▶ [Problem statement]:
Output the listing word for word, minus images.

▶ [Task material]:
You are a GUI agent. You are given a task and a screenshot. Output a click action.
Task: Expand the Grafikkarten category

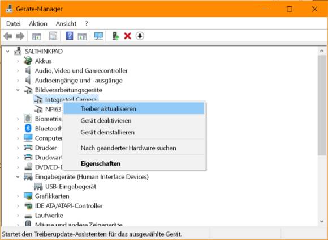(x=18, y=196)
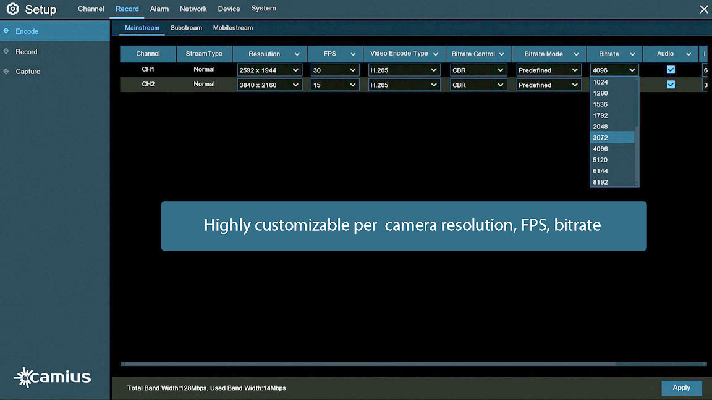Image resolution: width=712 pixels, height=400 pixels.
Task: Toggle the Audio checkbox for CH1
Action: (x=671, y=70)
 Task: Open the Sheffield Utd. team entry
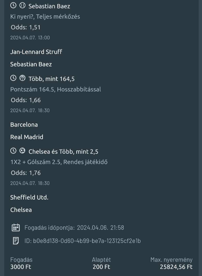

▶ [Output below]:
You are a GUI agent. You are given a task and a screenshot. Output a click action.
Task: Expand the Grafikkarten category

(x=18, y=196)
Image resolution: width=712 pixels, height=400 pixels.
Task: Toggle the Audio checkbox for CH1
Action: (x=671, y=70)
 Task: Open the Sheffield Utd. team entry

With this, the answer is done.